**Set task 1:** Put the records into a JSON list of strings with one string per line, leaving out blank lines. Begin at the first line of the records and stop after the line that contains "Source (133, 20)".

**Selected excerpt:**
This fork includes an option to use Real ESRGAN to upcale each frame.
Example:
python inference.py \
--prompt="zombies dancing in the street, colorful, dramatic lighting, octane render" \
--output="output.gif" \
--upscale=2
Hotshot-XL is an AI text-to-GIF model trained to work alongside Stable Diffusion XL.
Hotshot-XL can generate GIFs with any fine-tuned SDXL model. This means two things:
- You’ll be able to make GIFs with any existing or newly fine-tuned SDXL model you may want to use.
- If you'd like to make GIFs of personalized subjects, you can load your own SDXL based LORAs, and not have to worry about fine-tuning Hotshot-XL. This is awesome because it’s usually much easier to find suitable images for training data than it is to find videos. It also hopefully fits into everyone's existing LORA usage/workflows :) See more here.
Hotshot-XL is compatible with SDXL ControlNet to make GIFs in the composition/layout you’d like. See the ControlNet section below.
Hotshot-XL was trained to generate 1 second GIFs at 8 FPS.
Hotshot-XL was trained on various aspect ratios. For best results with the base Hotshot-XL model, we recommend using it with an SDXL model that has been fine-tuned with 512x512 images. You can find an SDXL model we fine-tuned for 512x512 resolutions here.
Try Hotshot-XL yourself here: https://www.hotshot.co
Or, if you'd like to run Hotshot-XL yourself locally, continue on to the sections below.
If you’re running Hotshot-XL yourself, you are going to be able to have a lot more flexibility/control with the model. As a very simple example, you’ll be able to change the sampler. We’ve seen best results with Euler-A so far, but you may find interesting results with some other ones.
pip install virtualenv --upgrade
virtualenv -p $(which python3) venv
source venv/bin/activate
pip install -r requirements.txt
# Make sure you have git-lfs installed (https://git-lfs.com)
git lfs install
git clone https://huggingface.co/hotshotco/Hotshot-XL
or visit https://huggingface.co/hotshotco/Hotshot-XL
- Note: To maximize data and training efficiency, Hotshot-XL was trained at various aspect ratios around 512x512 resolution. For best results with the base Hotshot-XL model, we recommend using it with an SDXL model that has been fine-tuned with images around the 512x512 resolution. You can download an SDXL model we trained with images at 512x512 resolution below, or bring your own SDXL base model.

**Material for the task:**
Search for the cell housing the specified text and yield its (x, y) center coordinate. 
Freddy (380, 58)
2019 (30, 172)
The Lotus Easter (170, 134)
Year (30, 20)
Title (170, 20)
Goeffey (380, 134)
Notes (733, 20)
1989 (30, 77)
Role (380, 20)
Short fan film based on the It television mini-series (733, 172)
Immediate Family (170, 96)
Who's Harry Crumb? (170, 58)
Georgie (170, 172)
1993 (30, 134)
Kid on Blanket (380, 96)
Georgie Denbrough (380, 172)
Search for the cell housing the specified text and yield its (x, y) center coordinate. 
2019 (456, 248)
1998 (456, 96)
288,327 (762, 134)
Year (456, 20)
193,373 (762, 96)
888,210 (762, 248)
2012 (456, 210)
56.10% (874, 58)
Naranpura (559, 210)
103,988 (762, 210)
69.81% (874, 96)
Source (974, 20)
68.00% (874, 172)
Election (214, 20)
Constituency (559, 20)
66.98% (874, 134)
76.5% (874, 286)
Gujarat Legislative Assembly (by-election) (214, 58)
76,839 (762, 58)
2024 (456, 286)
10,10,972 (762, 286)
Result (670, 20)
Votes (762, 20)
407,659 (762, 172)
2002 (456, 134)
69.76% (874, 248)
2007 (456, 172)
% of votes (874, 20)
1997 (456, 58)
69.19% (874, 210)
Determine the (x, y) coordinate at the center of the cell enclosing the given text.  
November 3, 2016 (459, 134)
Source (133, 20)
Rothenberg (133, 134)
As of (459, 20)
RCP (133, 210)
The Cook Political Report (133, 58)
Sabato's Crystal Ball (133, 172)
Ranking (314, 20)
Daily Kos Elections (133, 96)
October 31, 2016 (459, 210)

**Set task 2:** List every command-line option passed to inference.py in the example command on the Hotshot-XL page.

**Exercise answer 1:**
[
  "Search for the cell housing the specified text and yield its (x, y) center coordinate. ",
  "Freddy (380, 58)",
  "2019 (30, 172)",
  "The Lotus Easter (170, 134)",
  "Year (30, 20)",
  "Title (170, 20)",
  "Goeffey (380, 134)",
  "Notes (733, 20)",
  "1989 (30, 77)",
  "Role (380, 20)",
  "Short fan film based on the It television mini-series (733, 172)",
  "Immediate Family (170, 96)",
  "Who's Harry Crumb? (170, 58)",
  "Georgie (170, 172)",
  "1993 (30, 134)",
  "Kid on Blanket (380, 96)",
  "Georgie Denbrough (380, 172)",
  "Search for the cell housing the specified text and yield its (x, y) center coordinate. ",
  "2019 (456, 248)",
  "1998 (456, 96)",
  "288,327 (762, 134)",
  "Year (456, 20)",
  "193,373 (762, 96)",
  "888,210 (762, 248)",
  "2012 (456, 210)",
  "56.10% (874, 58)",
  "Naranpura (559, 210)",
  "103,988 (762, 210)",
  "69.81% (874, 96)",
  "Source (974, 20)",
  "68.00% (874, 172)",
  "Election (214, 20)",
  "Constituency (559, 20)",
  "66.98% (874, 134)",
  "76.5% (874, 286)",
  "Gujarat Legislative Assembly (by-election) (214, 58)",
  "76,839 (762, 58)",
  "2024 (456, 286)",
  "10,10,972 (762, 286)",
  "Result (670, 20)",
  "Votes (762, 20)",
  "407,659 (762, 172)",
  "2002 (456, 134)",
  "69.76% (874, 248)",
  "2007 (456, 172)",
  "% of votes (874, 20)",
  "1997 (456, 58)",
  "69.19% (874, 210)",
  "Determine the (x, y) coordinate at the center of the cell enclosing the given text.  ",
  "November 3, 2016 (459, 134)",
  "Source (133, 20)"
]

**Exercise answer 2:**
--prompt
--output
--upscale